A lot of people look at that and applaud Lovie Smith and say how he's got "big balls" for making the hard decision and taking a big risk to try to convert a 4th and 1 from the goal line instead of kicking the chip shot field goal to take the lead. 

At first glance, that's what it might seem like, but if you dig a little deeper, I'll show you a coach that's scared.

On "victory Monday" Lovie was given the chance to recant his previous statements about going for it in that situation "every time."  Lovie was only more resolute in his stance:

"Same way. Like we talked about yesterday, in these few hours in between, nothing has changed. Still feel good about it," Smith said, citing the play of the defense.

"I went for it, because I thought we could get it. And we needed to get a touchdown."

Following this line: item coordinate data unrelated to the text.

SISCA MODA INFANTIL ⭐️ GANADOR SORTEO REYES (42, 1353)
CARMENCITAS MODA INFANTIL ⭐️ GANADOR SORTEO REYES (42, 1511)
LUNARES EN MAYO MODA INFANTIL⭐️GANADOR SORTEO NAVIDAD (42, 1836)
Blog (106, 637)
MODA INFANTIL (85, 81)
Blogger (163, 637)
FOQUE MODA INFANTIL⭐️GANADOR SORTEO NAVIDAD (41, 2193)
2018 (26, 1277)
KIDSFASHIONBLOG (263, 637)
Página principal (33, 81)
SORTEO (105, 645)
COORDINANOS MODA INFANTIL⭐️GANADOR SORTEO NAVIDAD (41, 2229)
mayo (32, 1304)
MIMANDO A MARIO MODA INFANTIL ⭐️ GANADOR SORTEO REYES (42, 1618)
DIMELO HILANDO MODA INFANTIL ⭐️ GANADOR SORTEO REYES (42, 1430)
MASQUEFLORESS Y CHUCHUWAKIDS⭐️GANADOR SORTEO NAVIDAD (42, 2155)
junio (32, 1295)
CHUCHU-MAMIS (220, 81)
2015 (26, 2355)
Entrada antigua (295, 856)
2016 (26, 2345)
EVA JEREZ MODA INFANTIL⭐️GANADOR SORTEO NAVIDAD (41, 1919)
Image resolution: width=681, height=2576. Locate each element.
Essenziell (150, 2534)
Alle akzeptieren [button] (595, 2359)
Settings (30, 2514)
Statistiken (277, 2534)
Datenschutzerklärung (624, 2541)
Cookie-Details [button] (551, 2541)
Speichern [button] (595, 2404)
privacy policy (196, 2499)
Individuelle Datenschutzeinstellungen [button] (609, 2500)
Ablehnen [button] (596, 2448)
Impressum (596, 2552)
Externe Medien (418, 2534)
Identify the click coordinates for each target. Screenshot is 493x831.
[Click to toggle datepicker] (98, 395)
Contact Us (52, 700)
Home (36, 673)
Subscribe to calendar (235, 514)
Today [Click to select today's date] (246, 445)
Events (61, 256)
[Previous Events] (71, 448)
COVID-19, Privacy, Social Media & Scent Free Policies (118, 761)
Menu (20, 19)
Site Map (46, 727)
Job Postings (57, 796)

But after further probing, Lovie gave some real insight into his coaching philosophy.  I watched the entire clip on the Bears' official site and this quote wasn't in there:

"[I] thought [the corners] did a pretty good job on [Johnson]. There at the end they started going to him a little bit more," Smith said. "We play double coverage quite a bit. It seems like every time we play double coverage [you guys ask], 'Why do you play two deep?' So on that play, we had a blitz on. [You ask] 'Why don't you blitz more?' We had a blitz on that play. And when you blitz, you can't double cover everybody each play -- Football 101 -- can't do it. On that play, we didn't. The next two, we did."

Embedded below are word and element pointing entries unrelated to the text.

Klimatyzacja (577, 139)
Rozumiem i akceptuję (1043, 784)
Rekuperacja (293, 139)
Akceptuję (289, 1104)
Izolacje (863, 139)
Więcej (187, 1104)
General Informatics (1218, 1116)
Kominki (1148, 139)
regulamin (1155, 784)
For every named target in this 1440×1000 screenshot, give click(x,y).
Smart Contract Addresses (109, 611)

That second quote is where the money is.  Lovie is coaching scared because he's worried about what "you guys" are thinking.   That's a recipe for disaster, when the head coach is worried about what other people are thinking.  

By the way, thanks for the Football 101 lesson Lovie.  At what point in Football 101 did they teach you to turn down taking a lead in the 4th quarter so you could show off your coaching cajones? 

They say that desperate times call for desperate measures.  Are you that desperate already?